The continued threat of malicious cyber activity should be a wake-up call for businesses of all sizes and industries, highlighting the growing need for up-to-date cybersecurity measures to proactively protect businesses from cyber breaches. In the first six months of 2022, five of the top sectors to notify the Australian Government of a data breach were healthcare services; financial services; education; legal and management services; and recruitment agencies. One thing that is often overlooked across each of these sectors when it comes to cybersecurity is the importance of printed documents and the potential for unsecured printers to be exploited.

Technology a double-edged sword

While cybersecurity is a high priority for all businesses, cybercriminals are becoming more sophisticated. Technology may let businesses be more efficient and provide better services, but it’s also a gateway that criminals can exploit.

Printers and multifunction devices are still considered essential technology for many sectors and businesses. However, they are often forgotten when it comes to implementing proactive security to prevent cyber breaches, making them the weakest link in the armour of an organisation.

When it comes to cybersecurity, organisations will often focus on their software, systems and personal devices, such as laptops, tablets and desktop monitors. Especially with many businesses now operating in a hybrid or remote capacity, the physical hardware used in offices, like printers and multifunction devices, often gets overlooked.

However, these devices can pose a significant cyber risk through:

  • connectivity to the internet and unrestricted remote access
  • data and information stored in the hard drives of printers and devices
  • intercepted data and information
  • hacked printer functionalities, taking printers offline and causing business disruptions.

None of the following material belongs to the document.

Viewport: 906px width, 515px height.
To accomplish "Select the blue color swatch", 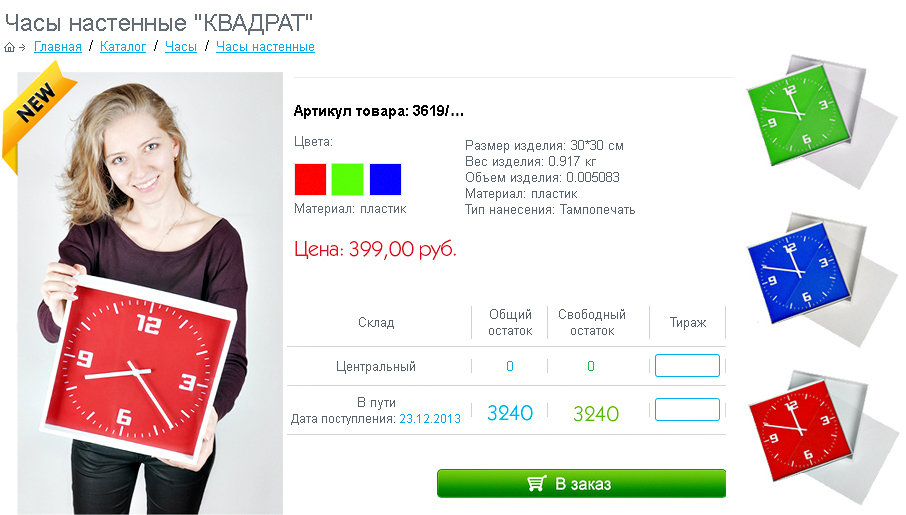I will tap(385, 179).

Printers that aren’t properly secured, or simply aren’t secured at all, can be a major liability for businesses. Cybercriminals can easily gain access to an entire organisational network through an unsecured printing device. Networked printers must be secured appropriately to help safeguard the business and provide an added layer of protection from cyberthreats.

To help protect printing devices against threats, organisations need to consider what potential vulnerabilities could be exploited across different devices and look at how these risks could be mitigated. Businesses should invest in secure printing devices that offer additional security functionality such as remote monitoring, document encryption, user authentication and port security.

Working with a provider that conducts rigorous cybersecurity testing can help to ensure products comply with the highest data privacy and endpoint security standards. This can go a long way towards better protecting devices, networks and entire operational systems.

Failing to account for printing devices as part of an overarching cybersecurity strategy can be devastating to organisations, especially as the threat of a cyber attack is not if but when. It’s critical that businesses make an effort to strengthen the security of their devices, including printers, especially as the network of connected devices continues to expand with hybrid working environments.